Copy every entry again, using "screen assistant" everywhere "GUI agent" appears and leaving all other text as it is.

** Opening Data to examine block **

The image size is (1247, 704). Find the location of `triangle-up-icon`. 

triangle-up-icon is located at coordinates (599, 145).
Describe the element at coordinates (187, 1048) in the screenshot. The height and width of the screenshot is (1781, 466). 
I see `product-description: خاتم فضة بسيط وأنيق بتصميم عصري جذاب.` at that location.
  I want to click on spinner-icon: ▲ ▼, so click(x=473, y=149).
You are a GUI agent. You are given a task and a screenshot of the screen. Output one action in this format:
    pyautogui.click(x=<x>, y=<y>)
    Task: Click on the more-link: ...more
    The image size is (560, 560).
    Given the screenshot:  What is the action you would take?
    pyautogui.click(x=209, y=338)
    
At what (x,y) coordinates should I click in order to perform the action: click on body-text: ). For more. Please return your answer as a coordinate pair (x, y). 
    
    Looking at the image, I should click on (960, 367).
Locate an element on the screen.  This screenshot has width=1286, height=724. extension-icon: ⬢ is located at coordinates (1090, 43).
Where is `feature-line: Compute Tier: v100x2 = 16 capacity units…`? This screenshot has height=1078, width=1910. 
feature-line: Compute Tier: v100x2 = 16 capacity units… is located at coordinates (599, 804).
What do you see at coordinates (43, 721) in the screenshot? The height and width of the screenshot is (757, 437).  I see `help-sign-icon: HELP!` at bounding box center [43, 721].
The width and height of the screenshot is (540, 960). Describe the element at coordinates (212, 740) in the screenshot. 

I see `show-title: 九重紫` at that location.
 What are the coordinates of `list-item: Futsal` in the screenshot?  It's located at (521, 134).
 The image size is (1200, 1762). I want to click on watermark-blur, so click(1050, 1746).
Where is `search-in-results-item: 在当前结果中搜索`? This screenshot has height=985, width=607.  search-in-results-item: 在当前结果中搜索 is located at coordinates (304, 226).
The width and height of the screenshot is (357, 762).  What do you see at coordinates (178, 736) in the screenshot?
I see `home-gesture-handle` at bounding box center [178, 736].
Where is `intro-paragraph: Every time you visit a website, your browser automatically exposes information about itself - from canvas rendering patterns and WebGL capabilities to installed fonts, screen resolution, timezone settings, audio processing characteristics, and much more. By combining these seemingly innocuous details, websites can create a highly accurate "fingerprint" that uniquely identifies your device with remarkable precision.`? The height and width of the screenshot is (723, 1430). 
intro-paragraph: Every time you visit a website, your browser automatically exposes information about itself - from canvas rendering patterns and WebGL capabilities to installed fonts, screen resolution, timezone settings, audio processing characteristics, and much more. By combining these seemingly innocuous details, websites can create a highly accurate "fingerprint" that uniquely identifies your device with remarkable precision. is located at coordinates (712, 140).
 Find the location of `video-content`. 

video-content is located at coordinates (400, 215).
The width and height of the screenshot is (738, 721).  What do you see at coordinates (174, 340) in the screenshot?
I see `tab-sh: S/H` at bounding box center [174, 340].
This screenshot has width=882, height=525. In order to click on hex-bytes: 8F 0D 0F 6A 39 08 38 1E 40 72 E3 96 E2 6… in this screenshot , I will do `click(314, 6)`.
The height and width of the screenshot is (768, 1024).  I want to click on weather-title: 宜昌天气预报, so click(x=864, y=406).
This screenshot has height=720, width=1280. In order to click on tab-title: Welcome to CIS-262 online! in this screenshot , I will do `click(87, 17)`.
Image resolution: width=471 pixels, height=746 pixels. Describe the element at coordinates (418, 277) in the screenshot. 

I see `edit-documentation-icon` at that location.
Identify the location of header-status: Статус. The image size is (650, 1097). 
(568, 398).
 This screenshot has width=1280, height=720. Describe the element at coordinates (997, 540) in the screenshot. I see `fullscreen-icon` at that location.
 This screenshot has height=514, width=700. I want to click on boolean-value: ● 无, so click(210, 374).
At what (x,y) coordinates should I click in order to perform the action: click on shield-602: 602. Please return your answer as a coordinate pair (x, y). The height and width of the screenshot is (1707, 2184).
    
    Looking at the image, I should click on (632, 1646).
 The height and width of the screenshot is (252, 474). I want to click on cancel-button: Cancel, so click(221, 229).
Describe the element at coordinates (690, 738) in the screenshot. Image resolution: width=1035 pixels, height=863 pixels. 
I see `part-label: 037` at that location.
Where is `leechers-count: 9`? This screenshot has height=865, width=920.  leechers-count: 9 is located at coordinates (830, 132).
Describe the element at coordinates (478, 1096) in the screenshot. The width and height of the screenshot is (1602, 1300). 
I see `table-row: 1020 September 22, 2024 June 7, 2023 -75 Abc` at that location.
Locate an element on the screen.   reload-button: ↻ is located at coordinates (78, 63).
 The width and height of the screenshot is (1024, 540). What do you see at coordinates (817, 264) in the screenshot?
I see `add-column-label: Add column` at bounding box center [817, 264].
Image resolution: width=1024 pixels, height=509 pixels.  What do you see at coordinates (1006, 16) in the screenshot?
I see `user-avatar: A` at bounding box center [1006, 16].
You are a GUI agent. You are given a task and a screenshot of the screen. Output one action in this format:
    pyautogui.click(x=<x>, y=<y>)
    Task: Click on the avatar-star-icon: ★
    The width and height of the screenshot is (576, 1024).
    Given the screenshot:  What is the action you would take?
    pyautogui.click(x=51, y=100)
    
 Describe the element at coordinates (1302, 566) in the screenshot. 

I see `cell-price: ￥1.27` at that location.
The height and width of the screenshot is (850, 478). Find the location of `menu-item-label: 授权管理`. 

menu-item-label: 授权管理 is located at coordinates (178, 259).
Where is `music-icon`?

** Closing Data to examine block **

> **Output of the exercise**:
The image size is (1247, 704). Find the location of `triangle-up-icon`. 

triangle-up-icon is located at coordinates (599, 145).
Describe the element at coordinates (187, 1048) in the screenshot. The height and width of the screenshot is (1781, 466). 
I see `product-description: خاتم فضة بسيط وأنيق بتصميم عصري جذاب.` at that location.
  I want to click on spinner-icon: ▲ ▼, so click(x=473, y=149).
You are a screen assistant. You are given a task and a screenshot of the screen. Output one action in this format:
    pyautogui.click(x=<x>, y=<y>)
    Task: Click on the more-link: ...more
    The image size is (560, 560).
    Given the screenshot:  What is the action you would take?
    pyautogui.click(x=209, y=338)
    
At what (x,y) coordinates should I click in order to perform the action: click on body-text: ). For more. Please return your answer as a coordinate pair (x, y). 
    
    Looking at the image, I should click on (960, 367).
Locate an element on the screen.  This screenshot has width=1286, height=724. extension-icon: ⬢ is located at coordinates (1090, 43).
Where is `feature-line: Compute Tier: v100x2 = 16 capacity units…`? This screenshot has height=1078, width=1910. 
feature-line: Compute Tier: v100x2 = 16 capacity units… is located at coordinates (599, 804).
What do you see at coordinates (43, 721) in the screenshot? The height and width of the screenshot is (757, 437).  I see `help-sign-icon: HELP!` at bounding box center [43, 721].
The width and height of the screenshot is (540, 960). Describe the element at coordinates (212, 740) in the screenshot. 

I see `show-title: 九重紫` at that location.
 What are the coordinates of `list-item: Futsal` in the screenshot?  It's located at (521, 134).
 The image size is (1200, 1762). I want to click on watermark-blur, so click(1050, 1746).
Where is `search-in-results-item: 在当前结果中搜索`? This screenshot has height=985, width=607.  search-in-results-item: 在当前结果中搜索 is located at coordinates (304, 226).
The width and height of the screenshot is (357, 762).  What do you see at coordinates (178, 736) in the screenshot?
I see `home-gesture-handle` at bounding box center [178, 736].
Where is `intro-paragraph: Every time you visit a website, your browser automatically exposes information about itself - from canvas rendering patterns and WebGL capabilities to installed fonts, screen resolution, timezone settings, audio processing characteristics, and much more. By combining these seemingly innocuous details, websites can create a highly accurate "fingerprint" that uniquely identifies your device with remarkable precision.`? The height and width of the screenshot is (723, 1430). 
intro-paragraph: Every time you visit a website, your browser automatically exposes information about itself - from canvas rendering patterns and WebGL capabilities to installed fonts, screen resolution, timezone settings, audio processing characteristics, and much more. By combining these seemingly innocuous details, websites can create a highly accurate "fingerprint" that uniquely identifies your device with remarkable precision. is located at coordinates (712, 140).
 Find the location of `video-content`. 

video-content is located at coordinates (400, 215).
The width and height of the screenshot is (738, 721).  What do you see at coordinates (174, 340) in the screenshot?
I see `tab-sh: S/H` at bounding box center [174, 340].
This screenshot has width=882, height=525. In order to click on hex-bytes: 8F 0D 0F 6A 39 08 38 1E 40 72 E3 96 E2 6… in this screenshot , I will do `click(314, 6)`.
The height and width of the screenshot is (768, 1024).  I want to click on weather-title: 宜昌天气预报, so click(x=864, y=406).
This screenshot has height=720, width=1280. In order to click on tab-title: Welcome to CIS-262 online! in this screenshot , I will do `click(87, 17)`.
Image resolution: width=471 pixels, height=746 pixels. Describe the element at coordinates (418, 277) in the screenshot. 

I see `edit-documentation-icon` at that location.
Identify the location of header-status: Статус. The image size is (650, 1097). 
(568, 398).
 This screenshot has width=1280, height=720. Describe the element at coordinates (997, 540) in the screenshot. I see `fullscreen-icon` at that location.
 This screenshot has height=514, width=700. I want to click on boolean-value: ● 无, so click(210, 374).
At what (x,y) coordinates should I click in order to perform the action: click on shield-602: 602. Please return your answer as a coordinate pair (x, y). The height and width of the screenshot is (1707, 2184).
    
    Looking at the image, I should click on (632, 1646).
 The height and width of the screenshot is (252, 474). I want to click on cancel-button: Cancel, so click(221, 229).
Describe the element at coordinates (690, 738) in the screenshot. Image resolution: width=1035 pixels, height=863 pixels. 
I see `part-label: 037` at that location.
Where is `leechers-count: 9`? This screenshot has height=865, width=920.  leechers-count: 9 is located at coordinates (830, 132).
Describe the element at coordinates (478, 1096) in the screenshot. The width and height of the screenshot is (1602, 1300). 
I see `table-row: 1020 September 22, 2024 June 7, 2023 -75 Abc` at that location.
Locate an element on the screen.   reload-button: ↻ is located at coordinates (78, 63).
 The width and height of the screenshot is (1024, 540). What do you see at coordinates (817, 264) in the screenshot?
I see `add-column-label: Add column` at bounding box center [817, 264].
Image resolution: width=1024 pixels, height=509 pixels.  What do you see at coordinates (1006, 16) in the screenshot?
I see `user-avatar: A` at bounding box center [1006, 16].
You are a screen assistant. You are given a task and a screenshot of the screen. Output one action in this format:
    pyautogui.click(x=<x>, y=<y>)
    Task: Click on the avatar-star-icon: ★
    The width and height of the screenshot is (576, 1024).
    Given the screenshot:  What is the action you would take?
    pyautogui.click(x=51, y=100)
    
 Describe the element at coordinates (1302, 566) in the screenshot. 

I see `cell-price: ￥1.27` at that location.
The height and width of the screenshot is (850, 478). Find the location of `menu-item-label: 授权管理`. 

menu-item-label: 授权管理 is located at coordinates (178, 259).
Where is `music-icon`?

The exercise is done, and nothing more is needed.